## EXERCISE BRIEF
Find the lines below in which the string "entry" occurs. Copy each one.

## Saved data entries
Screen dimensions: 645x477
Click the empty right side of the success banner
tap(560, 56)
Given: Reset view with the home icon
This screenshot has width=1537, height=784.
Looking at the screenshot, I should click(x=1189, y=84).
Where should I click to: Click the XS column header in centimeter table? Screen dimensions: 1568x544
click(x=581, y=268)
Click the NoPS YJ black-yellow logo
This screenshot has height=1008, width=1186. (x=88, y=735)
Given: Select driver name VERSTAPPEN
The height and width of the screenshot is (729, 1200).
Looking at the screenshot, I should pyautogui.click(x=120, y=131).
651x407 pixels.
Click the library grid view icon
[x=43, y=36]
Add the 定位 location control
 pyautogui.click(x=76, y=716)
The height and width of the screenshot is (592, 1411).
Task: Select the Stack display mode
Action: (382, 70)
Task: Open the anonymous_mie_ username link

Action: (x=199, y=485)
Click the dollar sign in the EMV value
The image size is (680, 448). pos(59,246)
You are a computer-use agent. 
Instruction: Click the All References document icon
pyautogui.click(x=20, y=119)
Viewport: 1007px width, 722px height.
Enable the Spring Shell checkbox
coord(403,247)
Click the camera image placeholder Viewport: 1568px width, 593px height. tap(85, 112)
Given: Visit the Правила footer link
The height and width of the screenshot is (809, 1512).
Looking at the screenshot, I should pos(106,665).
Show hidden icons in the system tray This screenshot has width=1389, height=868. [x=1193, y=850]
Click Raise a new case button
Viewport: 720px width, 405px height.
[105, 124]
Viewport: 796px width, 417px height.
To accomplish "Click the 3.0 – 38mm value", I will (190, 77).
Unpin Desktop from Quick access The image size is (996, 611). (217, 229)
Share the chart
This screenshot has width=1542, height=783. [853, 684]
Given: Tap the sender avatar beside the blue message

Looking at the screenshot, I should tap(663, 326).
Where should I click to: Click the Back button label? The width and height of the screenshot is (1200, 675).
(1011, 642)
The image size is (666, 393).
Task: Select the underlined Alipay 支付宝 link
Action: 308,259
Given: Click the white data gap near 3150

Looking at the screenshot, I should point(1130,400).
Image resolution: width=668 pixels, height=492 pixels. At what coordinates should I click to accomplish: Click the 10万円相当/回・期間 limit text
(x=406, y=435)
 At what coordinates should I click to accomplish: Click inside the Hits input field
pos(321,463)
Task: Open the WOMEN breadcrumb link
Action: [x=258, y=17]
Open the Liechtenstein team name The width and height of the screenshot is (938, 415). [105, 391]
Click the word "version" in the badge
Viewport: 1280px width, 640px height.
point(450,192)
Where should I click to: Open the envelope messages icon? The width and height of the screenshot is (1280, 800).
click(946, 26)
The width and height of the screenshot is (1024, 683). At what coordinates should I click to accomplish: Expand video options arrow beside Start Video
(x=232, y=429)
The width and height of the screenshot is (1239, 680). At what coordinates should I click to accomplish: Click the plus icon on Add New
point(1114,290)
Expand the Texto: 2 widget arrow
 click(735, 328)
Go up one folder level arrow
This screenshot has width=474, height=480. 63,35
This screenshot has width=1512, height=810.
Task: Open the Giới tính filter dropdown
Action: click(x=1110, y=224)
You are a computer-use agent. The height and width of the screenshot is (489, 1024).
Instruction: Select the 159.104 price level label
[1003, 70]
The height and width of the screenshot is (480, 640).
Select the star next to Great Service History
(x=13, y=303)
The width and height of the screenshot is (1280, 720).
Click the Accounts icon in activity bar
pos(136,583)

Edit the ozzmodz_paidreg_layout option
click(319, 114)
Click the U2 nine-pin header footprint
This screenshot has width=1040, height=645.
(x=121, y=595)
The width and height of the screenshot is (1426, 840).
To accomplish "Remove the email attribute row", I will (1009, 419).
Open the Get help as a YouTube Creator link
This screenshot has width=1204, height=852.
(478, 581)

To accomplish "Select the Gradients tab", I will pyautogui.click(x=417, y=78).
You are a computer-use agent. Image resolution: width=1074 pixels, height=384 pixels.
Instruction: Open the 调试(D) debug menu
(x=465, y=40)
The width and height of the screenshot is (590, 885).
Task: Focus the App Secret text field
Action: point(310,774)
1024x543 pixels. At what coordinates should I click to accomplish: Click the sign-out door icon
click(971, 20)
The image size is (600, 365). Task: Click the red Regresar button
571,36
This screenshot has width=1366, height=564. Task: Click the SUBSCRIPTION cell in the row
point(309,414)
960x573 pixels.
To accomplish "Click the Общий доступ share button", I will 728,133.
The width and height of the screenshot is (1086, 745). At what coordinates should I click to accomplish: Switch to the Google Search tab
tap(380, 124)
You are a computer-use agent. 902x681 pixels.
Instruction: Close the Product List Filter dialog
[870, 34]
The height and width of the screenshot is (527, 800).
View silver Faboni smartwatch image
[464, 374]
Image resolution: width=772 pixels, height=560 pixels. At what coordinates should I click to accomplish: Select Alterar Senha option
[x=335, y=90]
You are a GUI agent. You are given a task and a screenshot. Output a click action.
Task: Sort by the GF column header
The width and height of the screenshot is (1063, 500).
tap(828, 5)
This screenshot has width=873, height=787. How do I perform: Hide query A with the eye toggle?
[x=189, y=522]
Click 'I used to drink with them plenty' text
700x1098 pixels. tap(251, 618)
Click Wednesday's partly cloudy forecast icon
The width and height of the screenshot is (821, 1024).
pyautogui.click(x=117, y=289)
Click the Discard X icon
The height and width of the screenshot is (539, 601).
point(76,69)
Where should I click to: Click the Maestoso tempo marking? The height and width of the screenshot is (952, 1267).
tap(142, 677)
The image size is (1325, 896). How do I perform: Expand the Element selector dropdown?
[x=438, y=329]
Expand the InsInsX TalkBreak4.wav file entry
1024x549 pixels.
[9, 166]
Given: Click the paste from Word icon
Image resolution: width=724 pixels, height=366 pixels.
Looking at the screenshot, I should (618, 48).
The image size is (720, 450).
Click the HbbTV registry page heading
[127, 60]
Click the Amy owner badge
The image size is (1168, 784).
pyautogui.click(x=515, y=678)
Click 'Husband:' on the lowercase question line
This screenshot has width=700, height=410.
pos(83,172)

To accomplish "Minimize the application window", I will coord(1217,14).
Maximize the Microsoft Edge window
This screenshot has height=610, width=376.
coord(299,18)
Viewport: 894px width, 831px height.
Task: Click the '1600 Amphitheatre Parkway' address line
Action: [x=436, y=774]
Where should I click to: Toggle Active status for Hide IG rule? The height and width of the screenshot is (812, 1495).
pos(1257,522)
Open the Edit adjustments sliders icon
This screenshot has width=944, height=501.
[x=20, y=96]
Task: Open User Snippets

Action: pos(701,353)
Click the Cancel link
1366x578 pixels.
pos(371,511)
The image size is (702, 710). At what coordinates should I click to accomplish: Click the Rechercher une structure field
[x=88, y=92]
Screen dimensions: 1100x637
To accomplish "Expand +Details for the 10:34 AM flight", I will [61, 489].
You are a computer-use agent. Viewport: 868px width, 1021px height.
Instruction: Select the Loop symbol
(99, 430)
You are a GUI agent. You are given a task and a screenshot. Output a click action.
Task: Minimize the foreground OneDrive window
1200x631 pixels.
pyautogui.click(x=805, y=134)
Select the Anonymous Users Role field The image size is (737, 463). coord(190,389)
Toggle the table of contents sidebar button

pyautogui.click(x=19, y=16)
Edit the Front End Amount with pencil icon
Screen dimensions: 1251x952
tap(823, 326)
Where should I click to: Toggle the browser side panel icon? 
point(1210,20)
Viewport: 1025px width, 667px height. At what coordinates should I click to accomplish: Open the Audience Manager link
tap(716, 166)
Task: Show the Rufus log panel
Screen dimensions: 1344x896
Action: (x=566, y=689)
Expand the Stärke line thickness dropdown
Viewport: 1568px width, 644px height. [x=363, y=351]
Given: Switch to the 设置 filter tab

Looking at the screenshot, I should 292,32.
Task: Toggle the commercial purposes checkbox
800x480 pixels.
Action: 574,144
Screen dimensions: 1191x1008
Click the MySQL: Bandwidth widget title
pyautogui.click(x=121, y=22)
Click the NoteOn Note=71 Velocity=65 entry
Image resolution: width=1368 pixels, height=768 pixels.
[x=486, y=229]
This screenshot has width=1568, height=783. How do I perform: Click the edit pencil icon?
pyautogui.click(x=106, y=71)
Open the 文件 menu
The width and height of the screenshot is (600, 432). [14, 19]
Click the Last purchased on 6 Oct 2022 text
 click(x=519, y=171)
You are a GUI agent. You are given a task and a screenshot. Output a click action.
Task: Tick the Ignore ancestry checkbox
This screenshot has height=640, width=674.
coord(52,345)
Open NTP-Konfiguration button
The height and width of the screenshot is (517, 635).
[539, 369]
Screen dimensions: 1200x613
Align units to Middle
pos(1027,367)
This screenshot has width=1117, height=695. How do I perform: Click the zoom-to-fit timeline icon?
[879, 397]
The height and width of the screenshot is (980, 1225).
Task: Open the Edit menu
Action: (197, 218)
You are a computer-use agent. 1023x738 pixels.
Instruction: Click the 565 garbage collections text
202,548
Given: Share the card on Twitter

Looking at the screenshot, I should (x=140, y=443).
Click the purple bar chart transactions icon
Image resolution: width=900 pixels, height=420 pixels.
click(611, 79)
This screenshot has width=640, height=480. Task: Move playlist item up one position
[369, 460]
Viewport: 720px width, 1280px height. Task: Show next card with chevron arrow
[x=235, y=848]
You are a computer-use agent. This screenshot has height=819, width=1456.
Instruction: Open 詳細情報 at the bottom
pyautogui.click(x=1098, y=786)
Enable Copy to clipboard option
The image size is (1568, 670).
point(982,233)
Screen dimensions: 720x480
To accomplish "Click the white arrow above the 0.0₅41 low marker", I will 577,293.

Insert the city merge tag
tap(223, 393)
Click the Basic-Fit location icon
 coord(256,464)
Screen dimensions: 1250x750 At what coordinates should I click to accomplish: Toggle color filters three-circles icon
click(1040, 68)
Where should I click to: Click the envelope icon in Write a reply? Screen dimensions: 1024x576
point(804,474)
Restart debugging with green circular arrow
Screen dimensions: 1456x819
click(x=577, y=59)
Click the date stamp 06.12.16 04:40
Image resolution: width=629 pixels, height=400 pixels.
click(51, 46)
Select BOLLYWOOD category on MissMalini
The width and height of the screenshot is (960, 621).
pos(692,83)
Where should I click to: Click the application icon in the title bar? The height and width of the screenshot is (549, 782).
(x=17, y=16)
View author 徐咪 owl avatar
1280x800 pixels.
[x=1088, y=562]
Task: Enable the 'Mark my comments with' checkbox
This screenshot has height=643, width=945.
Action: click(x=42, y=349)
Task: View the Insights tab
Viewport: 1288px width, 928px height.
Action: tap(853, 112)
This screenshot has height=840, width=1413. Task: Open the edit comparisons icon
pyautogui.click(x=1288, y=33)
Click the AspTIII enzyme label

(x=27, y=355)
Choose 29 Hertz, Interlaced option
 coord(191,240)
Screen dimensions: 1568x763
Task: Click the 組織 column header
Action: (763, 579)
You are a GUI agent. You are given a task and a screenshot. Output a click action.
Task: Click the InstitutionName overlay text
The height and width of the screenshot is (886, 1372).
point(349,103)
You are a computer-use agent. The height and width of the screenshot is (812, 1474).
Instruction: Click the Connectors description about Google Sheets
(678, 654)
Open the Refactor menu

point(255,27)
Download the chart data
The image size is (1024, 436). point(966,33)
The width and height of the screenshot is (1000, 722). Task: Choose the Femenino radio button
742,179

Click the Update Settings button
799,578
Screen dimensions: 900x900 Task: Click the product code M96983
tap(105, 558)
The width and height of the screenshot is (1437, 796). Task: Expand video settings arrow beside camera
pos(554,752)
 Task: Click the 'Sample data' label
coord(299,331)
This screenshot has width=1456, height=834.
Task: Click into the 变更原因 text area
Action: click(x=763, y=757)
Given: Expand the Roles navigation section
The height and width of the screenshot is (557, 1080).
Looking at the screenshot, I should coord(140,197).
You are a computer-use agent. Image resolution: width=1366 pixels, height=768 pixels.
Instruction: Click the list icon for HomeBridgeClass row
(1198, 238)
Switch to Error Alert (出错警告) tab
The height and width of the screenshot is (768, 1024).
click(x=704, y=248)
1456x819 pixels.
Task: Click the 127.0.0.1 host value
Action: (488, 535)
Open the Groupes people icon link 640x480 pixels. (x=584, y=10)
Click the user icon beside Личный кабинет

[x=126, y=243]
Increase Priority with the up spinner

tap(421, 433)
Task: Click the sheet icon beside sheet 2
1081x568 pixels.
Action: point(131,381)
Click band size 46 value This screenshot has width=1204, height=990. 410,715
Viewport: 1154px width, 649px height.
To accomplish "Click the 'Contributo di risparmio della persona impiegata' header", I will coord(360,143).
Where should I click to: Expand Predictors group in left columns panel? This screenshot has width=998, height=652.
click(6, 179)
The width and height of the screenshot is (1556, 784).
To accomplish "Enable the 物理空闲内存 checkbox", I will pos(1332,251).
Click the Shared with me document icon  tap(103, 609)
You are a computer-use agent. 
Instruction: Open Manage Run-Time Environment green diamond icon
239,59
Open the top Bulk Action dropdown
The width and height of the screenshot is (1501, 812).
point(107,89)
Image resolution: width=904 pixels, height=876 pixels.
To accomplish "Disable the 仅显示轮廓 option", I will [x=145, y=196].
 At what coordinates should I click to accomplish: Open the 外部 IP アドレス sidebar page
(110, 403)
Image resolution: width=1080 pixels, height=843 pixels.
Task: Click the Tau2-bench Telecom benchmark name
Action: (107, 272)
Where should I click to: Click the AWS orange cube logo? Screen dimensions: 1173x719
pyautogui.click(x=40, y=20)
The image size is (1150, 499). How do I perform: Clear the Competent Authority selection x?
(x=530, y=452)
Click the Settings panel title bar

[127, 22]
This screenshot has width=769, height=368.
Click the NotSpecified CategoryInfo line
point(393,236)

## SOLUTION FOR THIS EXERCISE
Expand the InsInsX TalkBreak4.wav file entry
Click the NoteOn Note=71 Velocity=65 entry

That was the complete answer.